Gemma Peacocke’s Shudder was performed at the MusicNOW concert Monday night at the Harris Theater. Photo: Todd Rosenberg

Missy Mazzoli’s sophomore year as curator of the MusicNOW series began with an eclectic lineup in October. This season’s second concert in the Chicago Symphony Orchestra’s new music series took place Monday night at the Harris Theater.

There was a somewhat bite-size quality to this post-Thanksgiving program, with all five works on tap running ten minutes or less. One couldn’t avoid the feeling that the pre-performance composer interviews were more extended than usual to pad out the program.

Still, Mazzoli, the CSO’s Mead composer in residence, once again corralled a varied array of music—all written within the past five years—with several composers new to local audiences. 

It’s a much greater challenge for a composer to make a strong impression in a few minutes than in a half-hour. Yet the five featured composers—all of whom were in attendance to introduce their works—displayed strong individuality even in works of such relative brevity. Indeed, Monday’s concert proved one of the most rewarding MusicNOW events of recent seasons.

David T. Little is enjoying increasing renown of late as an opera composer.
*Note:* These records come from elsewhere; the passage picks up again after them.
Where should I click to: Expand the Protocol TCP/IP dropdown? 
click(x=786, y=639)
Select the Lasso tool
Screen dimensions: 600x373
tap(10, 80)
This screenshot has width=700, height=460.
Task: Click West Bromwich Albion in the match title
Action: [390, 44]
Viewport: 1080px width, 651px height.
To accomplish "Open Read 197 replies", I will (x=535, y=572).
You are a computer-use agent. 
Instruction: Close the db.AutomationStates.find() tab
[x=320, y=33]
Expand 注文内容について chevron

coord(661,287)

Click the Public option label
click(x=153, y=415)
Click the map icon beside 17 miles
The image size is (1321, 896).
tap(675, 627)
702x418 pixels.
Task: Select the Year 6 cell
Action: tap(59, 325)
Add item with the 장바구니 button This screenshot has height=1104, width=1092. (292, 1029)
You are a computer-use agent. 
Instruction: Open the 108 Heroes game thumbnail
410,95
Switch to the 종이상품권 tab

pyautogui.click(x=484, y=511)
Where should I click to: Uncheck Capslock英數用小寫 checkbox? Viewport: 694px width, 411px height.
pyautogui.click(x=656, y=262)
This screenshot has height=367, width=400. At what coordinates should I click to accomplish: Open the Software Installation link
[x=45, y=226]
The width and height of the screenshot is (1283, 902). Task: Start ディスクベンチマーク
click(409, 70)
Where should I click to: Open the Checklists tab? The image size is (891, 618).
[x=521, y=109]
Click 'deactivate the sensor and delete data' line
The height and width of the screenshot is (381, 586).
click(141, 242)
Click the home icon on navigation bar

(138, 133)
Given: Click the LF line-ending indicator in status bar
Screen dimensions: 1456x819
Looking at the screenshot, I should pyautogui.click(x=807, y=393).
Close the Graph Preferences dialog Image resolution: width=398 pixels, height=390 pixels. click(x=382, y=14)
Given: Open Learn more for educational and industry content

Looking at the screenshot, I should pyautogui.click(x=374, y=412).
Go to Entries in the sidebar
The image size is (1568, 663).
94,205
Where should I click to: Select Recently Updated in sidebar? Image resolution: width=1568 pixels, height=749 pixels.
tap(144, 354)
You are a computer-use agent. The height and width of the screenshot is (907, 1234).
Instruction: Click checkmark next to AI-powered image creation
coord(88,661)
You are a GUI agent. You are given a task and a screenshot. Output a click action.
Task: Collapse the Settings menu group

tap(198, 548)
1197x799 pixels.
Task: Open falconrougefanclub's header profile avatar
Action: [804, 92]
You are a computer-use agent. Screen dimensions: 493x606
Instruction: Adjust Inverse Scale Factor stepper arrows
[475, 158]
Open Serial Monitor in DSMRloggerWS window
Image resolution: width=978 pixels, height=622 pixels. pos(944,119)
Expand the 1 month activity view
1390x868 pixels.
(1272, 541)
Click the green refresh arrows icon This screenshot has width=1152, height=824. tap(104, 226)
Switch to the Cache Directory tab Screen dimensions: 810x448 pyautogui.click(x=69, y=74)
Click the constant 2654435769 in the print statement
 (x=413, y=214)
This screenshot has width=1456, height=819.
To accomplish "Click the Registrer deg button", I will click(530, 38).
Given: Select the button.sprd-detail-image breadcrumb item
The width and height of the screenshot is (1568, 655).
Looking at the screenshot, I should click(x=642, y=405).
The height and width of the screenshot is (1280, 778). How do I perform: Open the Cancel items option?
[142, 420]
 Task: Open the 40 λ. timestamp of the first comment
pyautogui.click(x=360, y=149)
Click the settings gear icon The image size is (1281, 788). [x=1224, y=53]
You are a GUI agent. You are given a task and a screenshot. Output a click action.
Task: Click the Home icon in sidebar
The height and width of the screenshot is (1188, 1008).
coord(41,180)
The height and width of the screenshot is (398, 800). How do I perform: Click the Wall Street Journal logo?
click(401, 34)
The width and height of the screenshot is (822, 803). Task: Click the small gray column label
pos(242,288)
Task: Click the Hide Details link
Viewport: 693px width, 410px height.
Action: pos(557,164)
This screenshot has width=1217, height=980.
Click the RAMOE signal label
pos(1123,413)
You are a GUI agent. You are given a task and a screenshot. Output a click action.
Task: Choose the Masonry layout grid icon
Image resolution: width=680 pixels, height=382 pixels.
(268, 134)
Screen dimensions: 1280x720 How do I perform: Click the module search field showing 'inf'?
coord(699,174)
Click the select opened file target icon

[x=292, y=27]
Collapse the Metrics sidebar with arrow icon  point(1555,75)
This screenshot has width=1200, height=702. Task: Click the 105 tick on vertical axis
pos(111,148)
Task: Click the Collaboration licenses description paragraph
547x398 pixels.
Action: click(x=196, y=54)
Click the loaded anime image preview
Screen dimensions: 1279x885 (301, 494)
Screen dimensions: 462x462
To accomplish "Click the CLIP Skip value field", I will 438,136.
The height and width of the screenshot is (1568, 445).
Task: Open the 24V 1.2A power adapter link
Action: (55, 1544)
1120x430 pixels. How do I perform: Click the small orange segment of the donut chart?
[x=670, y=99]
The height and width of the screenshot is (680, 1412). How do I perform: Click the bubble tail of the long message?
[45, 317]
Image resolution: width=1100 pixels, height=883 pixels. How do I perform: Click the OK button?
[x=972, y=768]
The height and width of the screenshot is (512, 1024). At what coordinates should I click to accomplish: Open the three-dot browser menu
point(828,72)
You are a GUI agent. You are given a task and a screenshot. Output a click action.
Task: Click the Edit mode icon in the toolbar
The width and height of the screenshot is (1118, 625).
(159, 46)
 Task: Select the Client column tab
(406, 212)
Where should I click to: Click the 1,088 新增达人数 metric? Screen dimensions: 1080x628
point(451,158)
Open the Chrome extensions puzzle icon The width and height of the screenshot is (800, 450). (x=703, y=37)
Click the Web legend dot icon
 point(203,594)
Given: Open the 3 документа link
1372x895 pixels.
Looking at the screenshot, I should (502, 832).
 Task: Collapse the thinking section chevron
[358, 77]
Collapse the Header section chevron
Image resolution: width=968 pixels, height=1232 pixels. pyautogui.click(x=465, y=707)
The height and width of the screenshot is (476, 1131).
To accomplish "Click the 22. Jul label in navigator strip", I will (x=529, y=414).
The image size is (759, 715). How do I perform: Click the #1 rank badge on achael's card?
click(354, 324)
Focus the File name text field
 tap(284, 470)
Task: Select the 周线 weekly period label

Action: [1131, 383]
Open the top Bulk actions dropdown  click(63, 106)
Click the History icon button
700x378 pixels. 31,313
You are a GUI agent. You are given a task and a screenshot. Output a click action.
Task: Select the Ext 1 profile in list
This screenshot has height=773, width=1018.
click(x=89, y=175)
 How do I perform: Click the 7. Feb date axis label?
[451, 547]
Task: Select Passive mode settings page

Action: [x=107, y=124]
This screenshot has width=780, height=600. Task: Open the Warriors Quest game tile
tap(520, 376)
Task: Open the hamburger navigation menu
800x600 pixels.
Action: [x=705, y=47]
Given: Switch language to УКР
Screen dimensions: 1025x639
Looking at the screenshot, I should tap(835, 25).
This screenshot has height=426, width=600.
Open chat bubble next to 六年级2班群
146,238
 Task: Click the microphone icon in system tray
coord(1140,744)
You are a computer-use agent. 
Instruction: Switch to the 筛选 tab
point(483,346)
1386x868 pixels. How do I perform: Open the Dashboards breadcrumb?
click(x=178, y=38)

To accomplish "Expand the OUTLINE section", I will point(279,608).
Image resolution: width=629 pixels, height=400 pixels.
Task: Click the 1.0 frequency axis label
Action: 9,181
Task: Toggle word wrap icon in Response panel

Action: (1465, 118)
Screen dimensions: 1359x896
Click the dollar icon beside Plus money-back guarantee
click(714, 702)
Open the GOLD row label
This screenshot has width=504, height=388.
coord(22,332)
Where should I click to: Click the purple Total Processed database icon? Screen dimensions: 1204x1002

His dystopian Dog Days was performed at Northwestern last month and Chicago Opera Theater will present Little’s Soldier Songs in May.

Little’s obscure clues and shiny objects—which led off the evening and gave the concert its title —provides a different side of his art. Scored for solo violin in three movements totaling just five minutes, obscure clues reflects the composer’s rock drummer origins, with motoric riffs, pitch bending, and swooping phrases. The final section (“orwellian erasure”) was especially effective, pleading high notes alternating with bursts of frantic, driving syncopation. A false start to the finale apart, Yuan-Qing Yu delivered incisive and polished advocacy for Little’s compelling micro-sonata.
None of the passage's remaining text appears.